** Goal of the exercise **
A line below contains "You are a GUI", and a later one contains "The image size is (348, 277).". Repeat both, with every line between them, exactly.

** Data for processing **
[Start of section]
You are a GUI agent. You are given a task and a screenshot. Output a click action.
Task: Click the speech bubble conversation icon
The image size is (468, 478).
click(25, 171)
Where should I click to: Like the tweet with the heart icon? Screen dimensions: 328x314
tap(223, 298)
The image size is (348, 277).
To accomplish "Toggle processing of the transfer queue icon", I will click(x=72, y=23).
[End of section]
[Start of section]
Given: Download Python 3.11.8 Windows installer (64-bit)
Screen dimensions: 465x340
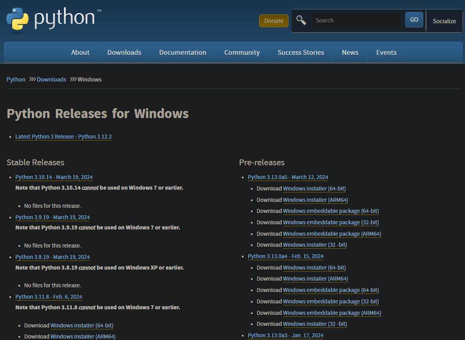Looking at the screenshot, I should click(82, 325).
[End of section]
** Answer for this exercise **
You are a GUI agent. You are given a task and a screenshot. Output a click action.
Task: Click the speech bubble conversation icon
The image size is (468, 478).
click(25, 171)
Where should I click to: Like the tweet with the heart icon? Screen dimensions: 328x314
tap(223, 298)
The image size is (348, 277).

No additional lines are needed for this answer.